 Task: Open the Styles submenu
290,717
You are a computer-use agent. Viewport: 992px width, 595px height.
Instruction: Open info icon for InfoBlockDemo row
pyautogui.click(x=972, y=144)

• • • • •

## AIM OF THE EXERCISE:
Every entry shown above is to be written out exactly.

## EXPECTED ANSWER:
 Task: Open the Styles submenu
290,717
You are a computer-use agent. Viewport: 992px width, 595px height.
Instruction: Open info icon for InfoBlockDemo row
pyautogui.click(x=972, y=144)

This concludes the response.